A trial is set to begin for a Madison man accused of starving and torturing his teenage daughter.
Chad Chritton and his wife, Melinda Drabek-Chritton, are accused of locking the girl in the basement and denying her food until she wasted away to 68 pounds.
They each face six felonies, including child abuse and neglect. The girl's stepbrother has been accused of sexually assaulting her.
The girl told police the couple had kept her confined to the basement of their Treichel Street home since 2006 and that they beat her, starved her and forced her to eat feces.
The victim was 15 years old when a driver spotted her wandering barefoot in pajamas outside near her home on Madison's southeast side and called police.

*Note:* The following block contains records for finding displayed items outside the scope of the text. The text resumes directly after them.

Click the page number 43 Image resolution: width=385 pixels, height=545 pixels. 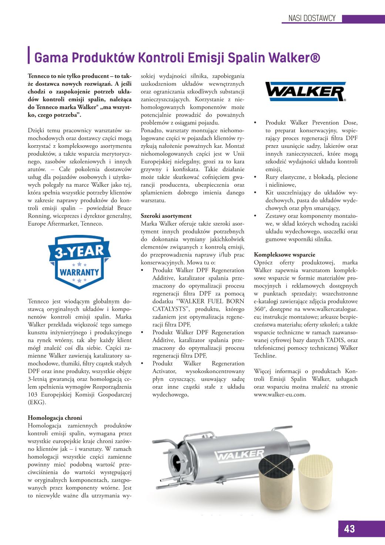[349, 529]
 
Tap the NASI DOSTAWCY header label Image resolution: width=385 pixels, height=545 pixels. [312, 18]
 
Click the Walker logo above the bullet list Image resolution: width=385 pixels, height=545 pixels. [305, 92]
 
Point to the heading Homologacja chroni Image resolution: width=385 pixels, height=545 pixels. [55, 418]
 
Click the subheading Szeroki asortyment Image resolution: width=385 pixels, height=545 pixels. [166, 216]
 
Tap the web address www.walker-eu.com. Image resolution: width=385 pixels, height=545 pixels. [279, 395]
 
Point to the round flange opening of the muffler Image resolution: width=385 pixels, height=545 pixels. [180, 463]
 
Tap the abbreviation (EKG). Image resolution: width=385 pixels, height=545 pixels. [37, 402]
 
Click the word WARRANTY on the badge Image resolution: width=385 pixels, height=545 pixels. [80, 272]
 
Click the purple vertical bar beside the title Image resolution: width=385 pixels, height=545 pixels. [29, 55]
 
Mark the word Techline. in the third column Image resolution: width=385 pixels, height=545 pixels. [265, 356]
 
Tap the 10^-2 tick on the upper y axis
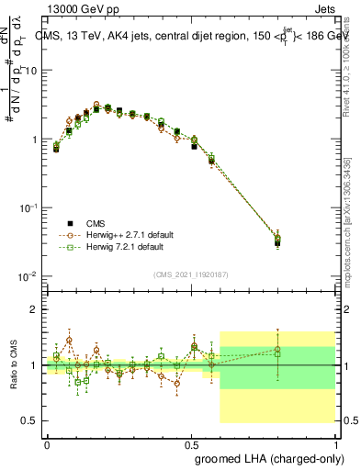point(27,276)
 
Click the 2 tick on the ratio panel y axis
point(33,309)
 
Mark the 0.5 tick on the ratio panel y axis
point(29,420)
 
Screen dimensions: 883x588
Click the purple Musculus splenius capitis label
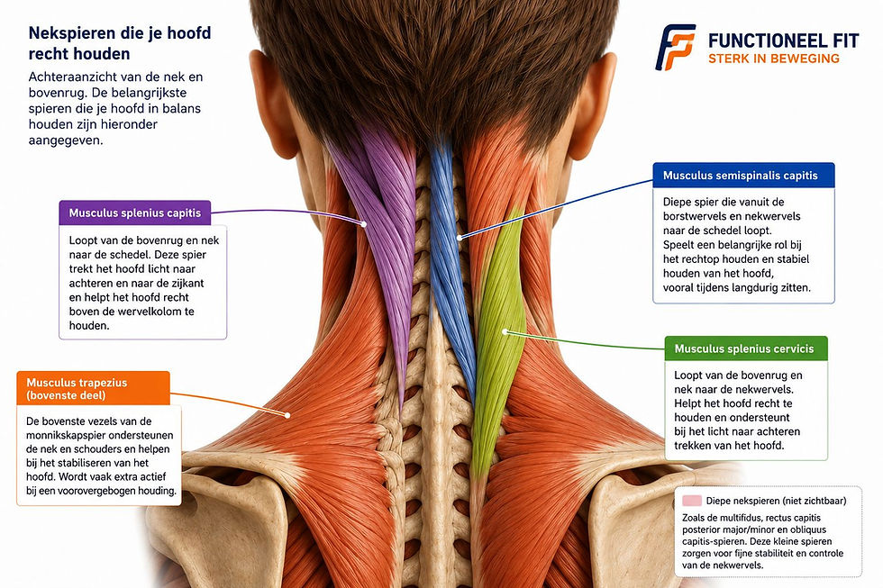[134, 213]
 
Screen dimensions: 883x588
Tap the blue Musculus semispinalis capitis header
[743, 176]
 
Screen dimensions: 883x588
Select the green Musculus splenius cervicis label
[746, 348]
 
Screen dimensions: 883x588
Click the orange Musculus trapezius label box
[93, 388]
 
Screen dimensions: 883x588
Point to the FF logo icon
[675, 47]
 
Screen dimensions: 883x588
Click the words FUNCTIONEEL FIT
[783, 41]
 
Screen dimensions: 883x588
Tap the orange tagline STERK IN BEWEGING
[774, 59]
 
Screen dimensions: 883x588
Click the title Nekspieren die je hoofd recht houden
[119, 43]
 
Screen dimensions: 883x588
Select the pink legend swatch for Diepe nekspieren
[692, 501]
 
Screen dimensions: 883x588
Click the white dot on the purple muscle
[364, 224]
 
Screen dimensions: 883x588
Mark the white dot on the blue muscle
[460, 238]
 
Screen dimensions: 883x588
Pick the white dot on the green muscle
[505, 332]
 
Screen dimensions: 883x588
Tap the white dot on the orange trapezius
[287, 415]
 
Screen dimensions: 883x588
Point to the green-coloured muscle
[498, 338]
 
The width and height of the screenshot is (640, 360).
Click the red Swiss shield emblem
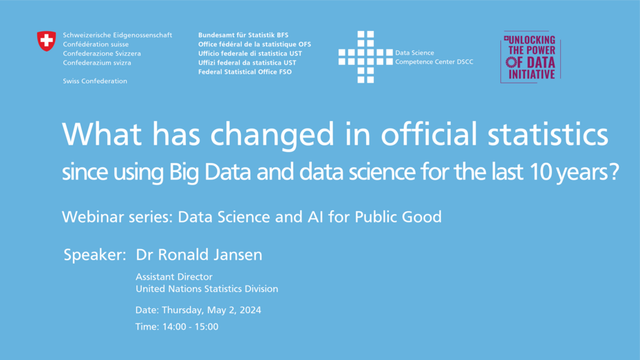[47, 41]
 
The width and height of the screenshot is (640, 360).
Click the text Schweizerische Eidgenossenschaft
[117, 35]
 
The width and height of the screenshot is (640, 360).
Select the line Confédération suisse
[96, 45]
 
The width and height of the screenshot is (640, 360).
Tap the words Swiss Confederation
[95, 81]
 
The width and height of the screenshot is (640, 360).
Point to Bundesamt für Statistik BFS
[243, 35]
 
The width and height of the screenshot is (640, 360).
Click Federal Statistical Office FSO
[245, 72]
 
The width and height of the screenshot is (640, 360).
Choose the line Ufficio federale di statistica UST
[250, 54]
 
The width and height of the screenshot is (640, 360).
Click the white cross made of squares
[365, 57]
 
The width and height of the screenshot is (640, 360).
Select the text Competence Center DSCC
[434, 62]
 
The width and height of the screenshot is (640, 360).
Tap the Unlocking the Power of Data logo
[531, 57]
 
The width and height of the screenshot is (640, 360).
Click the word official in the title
[429, 134]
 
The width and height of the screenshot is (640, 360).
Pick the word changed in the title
[273, 134]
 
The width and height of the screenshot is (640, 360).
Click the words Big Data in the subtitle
[210, 172]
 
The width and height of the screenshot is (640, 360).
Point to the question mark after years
[614, 171]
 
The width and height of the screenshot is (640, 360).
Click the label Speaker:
[95, 255]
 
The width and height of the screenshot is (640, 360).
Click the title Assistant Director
[174, 277]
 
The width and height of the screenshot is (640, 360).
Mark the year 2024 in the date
[250, 310]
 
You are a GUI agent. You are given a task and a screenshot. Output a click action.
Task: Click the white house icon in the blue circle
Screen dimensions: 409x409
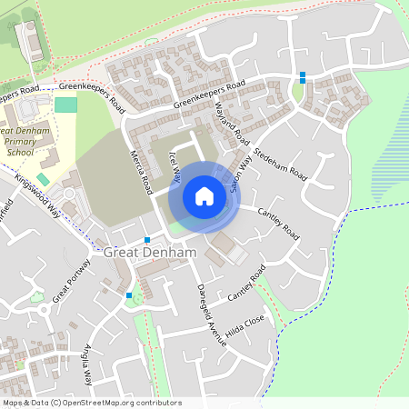[x=204, y=195]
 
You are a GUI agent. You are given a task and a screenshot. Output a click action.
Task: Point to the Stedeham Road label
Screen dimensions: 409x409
[x=281, y=163]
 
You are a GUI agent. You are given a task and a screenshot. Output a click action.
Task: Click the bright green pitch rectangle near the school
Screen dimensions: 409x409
[x=65, y=105]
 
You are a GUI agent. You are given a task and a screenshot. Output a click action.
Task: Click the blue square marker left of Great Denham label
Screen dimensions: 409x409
[x=147, y=239]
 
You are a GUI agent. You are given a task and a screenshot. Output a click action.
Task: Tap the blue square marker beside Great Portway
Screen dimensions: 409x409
[x=129, y=294]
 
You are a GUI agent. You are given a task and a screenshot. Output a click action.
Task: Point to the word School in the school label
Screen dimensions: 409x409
[x=20, y=153]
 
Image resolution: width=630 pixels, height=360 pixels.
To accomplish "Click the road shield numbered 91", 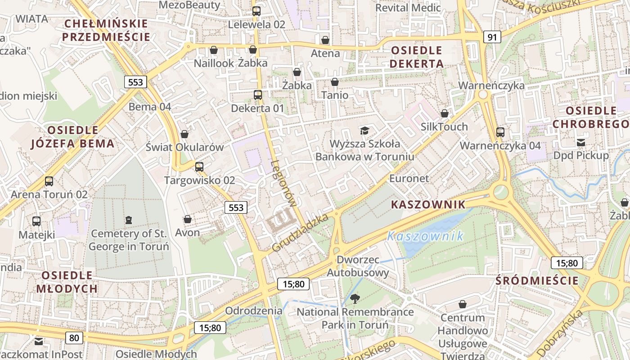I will [492, 37].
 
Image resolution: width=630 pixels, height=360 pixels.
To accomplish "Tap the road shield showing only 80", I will [74, 338].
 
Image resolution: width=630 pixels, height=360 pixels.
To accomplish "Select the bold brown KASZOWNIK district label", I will [428, 205].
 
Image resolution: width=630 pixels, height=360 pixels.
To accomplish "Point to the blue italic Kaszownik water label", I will [425, 236].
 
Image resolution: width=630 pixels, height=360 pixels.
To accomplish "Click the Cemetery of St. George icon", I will [129, 220].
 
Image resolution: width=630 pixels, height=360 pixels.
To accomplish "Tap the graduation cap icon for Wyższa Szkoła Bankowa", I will [364, 130].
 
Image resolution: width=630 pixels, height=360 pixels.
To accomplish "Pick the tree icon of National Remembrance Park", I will [355, 298].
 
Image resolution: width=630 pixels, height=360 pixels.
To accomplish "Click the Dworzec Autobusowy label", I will [358, 266].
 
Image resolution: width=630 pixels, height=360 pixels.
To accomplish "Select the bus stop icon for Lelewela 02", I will [256, 11].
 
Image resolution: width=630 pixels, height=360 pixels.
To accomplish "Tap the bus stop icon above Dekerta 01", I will [258, 95].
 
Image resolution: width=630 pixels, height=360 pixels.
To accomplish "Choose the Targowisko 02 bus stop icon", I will [199, 167].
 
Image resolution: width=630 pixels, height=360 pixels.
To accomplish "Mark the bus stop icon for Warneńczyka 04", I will [500, 132].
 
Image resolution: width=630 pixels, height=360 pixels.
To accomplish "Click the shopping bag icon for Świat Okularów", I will [184, 134].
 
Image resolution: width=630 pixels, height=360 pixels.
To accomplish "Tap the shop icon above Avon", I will [188, 219].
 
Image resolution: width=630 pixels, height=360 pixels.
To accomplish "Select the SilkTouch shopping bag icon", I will [445, 113].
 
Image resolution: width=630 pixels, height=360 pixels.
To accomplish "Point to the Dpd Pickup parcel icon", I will [581, 143].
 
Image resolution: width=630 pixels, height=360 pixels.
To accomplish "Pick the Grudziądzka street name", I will [300, 233].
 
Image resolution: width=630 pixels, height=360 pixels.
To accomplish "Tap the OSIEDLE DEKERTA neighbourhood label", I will [417, 57].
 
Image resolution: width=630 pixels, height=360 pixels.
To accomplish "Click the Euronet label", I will [409, 178].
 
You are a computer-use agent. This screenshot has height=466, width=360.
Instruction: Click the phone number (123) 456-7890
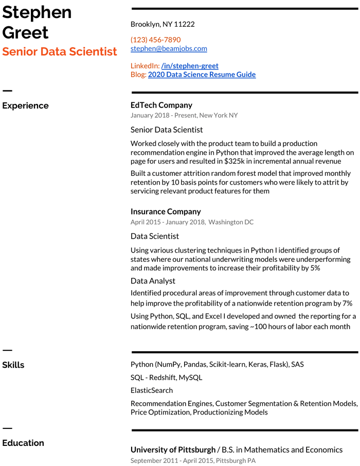pos(155,40)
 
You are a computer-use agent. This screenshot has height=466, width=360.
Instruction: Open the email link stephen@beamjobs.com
pos(169,48)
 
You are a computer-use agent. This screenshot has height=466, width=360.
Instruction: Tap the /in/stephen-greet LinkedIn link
pos(190,66)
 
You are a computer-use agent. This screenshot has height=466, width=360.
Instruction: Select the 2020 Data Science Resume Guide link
pos(202,75)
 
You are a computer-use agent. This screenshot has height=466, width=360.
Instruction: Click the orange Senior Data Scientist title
pos(60,51)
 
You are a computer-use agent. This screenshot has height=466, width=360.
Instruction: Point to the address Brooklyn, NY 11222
pos(163,24)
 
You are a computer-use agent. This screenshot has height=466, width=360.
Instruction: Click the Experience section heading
pos(25,106)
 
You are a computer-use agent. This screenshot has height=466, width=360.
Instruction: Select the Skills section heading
pos(13,365)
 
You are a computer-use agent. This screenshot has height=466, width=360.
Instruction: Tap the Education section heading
pos(23,443)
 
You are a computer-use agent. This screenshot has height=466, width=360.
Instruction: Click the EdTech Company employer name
pos(161,105)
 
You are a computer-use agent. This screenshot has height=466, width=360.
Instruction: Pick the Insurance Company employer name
pos(166,211)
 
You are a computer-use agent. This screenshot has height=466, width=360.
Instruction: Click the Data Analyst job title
pos(153,281)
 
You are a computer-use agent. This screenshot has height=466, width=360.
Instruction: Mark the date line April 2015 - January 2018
pos(168,222)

The driver said the teen was so scrawny, he mistook her for an 8-year-old.
Opening statements are in the father's trial are expected to begin Monday or Tuesday. A jury was selected on Monday.
Former Madison Police Department captain Ellen Schwartz now lends her experience to the board of directors for the Rainbow Project. The nonprofit provides support for victims and families who experience trauma and abuse.
"Regardless of what happened, the fact of the matter is that child abuse happens all of the time," Schwartz said.
The victim in this case, referred to in court as S.L.C., will testify in the trials against her parents. Schwartz said that's an incredible burden for any child to bear.
"I understand that in a trial situation, that the accused have a right to confront the accuser, but it's going to be very, very -- I can't imagine how difficult," Schwartz said. "And the thought of people telling her that she, that her testimony could put her parents in prison, that's not her fault."
Schwartz said throughout the high-profile case, she hopes people will realize child abuse is happening in a number of homes.
"Their cases may not be quite as sensational, but it's just as life-impacting for them, just as future-impacting for them," Schwartz said.
According to Schwartz, Dane County Department of Human Services received more than 6,000 child abuse reports last year. There were more than 38,000 reports statewide.
"It could be happening next door, and if you think that you see it happening, report it," Schwartz said.
Schwartz currently works as a child sexual abuse advocate in Green County.